El tipo de cambio terminó estable, los bonos recuperaron terreno y las acciones argentinas sintieron otra semana de presión pese al récord de Wall Street.
El arranque de mayo encontró al mercado argentino con una señal mixta: el dólar mostró mayor calma, los bonos soberanos recuperaron algo de terreno, pero las acciones argentinas volvieron a quedar bajo presión. Al 2 de mayo, con las últimas cotizaciones disponibles por el feriado y el fin de semana, el dólar oficial se ubicaba en $1.365 para la compra y $1.415 para la venta, mientras el blue cerraba en $1.400. En el segmento financiero, el MEP quedó en $1.441,23 y el contado con liquidación en $1.503,38.
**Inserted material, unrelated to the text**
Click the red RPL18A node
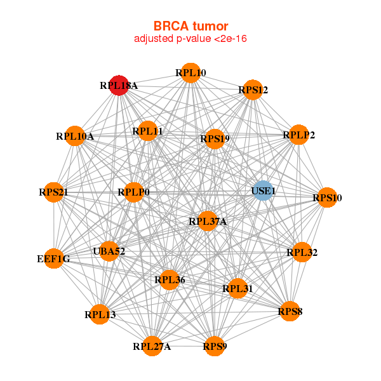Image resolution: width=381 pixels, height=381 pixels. point(119,85)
La calma cambiaria le dio algo de aire al Gobierno, que busca sostener la idea de normalización después de meses de tensión sobre reservas, inflación y precios relativos. El dato que más mira el mercado es la capacidad del Banco Central para seguir comprando divisas sin generar presión adicional sobre el tipo de cambio. En la última semana operativa, el BCRA compró USD 390 millones y el dólar mayorista terminó en torno a $1.391, con una baja semanal cercana al 0,6%.
El problema es que esa mejora no alcanzó para ordenar todo el tablero. Los bonos soberanos subieron alrededor de 1,5% y el riesgo país bajó a la zona de los 539 puntos, una señal positiva para la estrategia financiera oficial. Pero las acciones argentinas tuvieron una semana floja y algunas perdieron hasta 18%, aun cuando Wall Street marcó nuevos máximos. Esa diferencia muestra que el mercado internacional puede tener apetito por riesgo, pero todavía mira con cautela el caso argentino.
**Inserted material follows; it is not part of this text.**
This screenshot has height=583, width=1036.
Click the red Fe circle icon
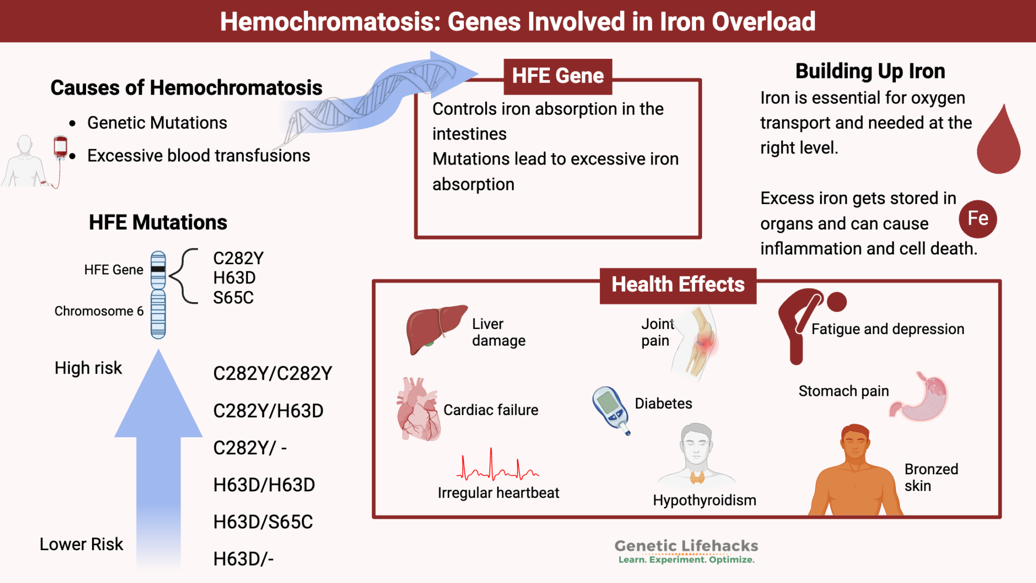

La brecha entre bonos y acciones deja una lectura política. Los inversores compran algo de deuda porque esperan continuidad fiscal, mayor acumulación de reservas y chances de refinanciamiento. Pero al mismo tiempo castigan empresas expuestas al consumo, tarifas, regulación o caída de ingresos. Es una señal menos visible que el dólar, aunque igual de importante: la confianza financiera no siempre se traduce en mejora sobre la economía real.
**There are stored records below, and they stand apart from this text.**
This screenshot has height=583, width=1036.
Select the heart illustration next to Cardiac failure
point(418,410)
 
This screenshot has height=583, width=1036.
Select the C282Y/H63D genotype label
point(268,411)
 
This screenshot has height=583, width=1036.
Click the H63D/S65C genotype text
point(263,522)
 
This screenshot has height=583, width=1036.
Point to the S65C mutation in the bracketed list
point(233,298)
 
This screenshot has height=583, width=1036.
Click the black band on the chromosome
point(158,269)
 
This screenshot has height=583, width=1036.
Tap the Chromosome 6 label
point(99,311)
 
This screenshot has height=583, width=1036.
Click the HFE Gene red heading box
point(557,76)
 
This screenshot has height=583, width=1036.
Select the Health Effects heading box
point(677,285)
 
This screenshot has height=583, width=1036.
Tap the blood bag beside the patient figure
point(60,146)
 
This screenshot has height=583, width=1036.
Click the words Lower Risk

El Gobierno necesita que mayo consolide tres variables al mismo tiempo: dólar controlado, compras del Banco Central e inflación en desaceleración. Cualquier ruido sobre combustibles, tarifas o precios regulados puede modificar esa expectativa. Marzo ya dejó un dato incómodo: el IPC fue de 3,4% mensual y acumuló 9,4% en el primer trimestre, con mayor presión en regulados por servicios públicos, transporte y educación.
En provincias como Chubut, el movimiento financiero nacional se siente de manera indirecta pero concreta. El dólar impacta sobre insumos importados, combustibles, maquinaria, materiales para obra pública, turismo emisivo y costos de empresas ligadas a energía, pesca y comercio exterior. Cuando el tipo de cambio se calma, baja una parte de la incertidumbre. Pero si salarios y consumo siguen retrasados, la recuperación queda concentrada en sectores muy específicos.
El dato de fondo es que el mercado todavía no compra una historia completa. Ve orden fiscal, pero exige reservas. Ve bonos más firmes, pero duda sobre acciones. Ve dólar estable, pero mira inflación. Esa tensión explica por qué una semana con baja del riesgo país no necesariamente se transforma en euforia económica.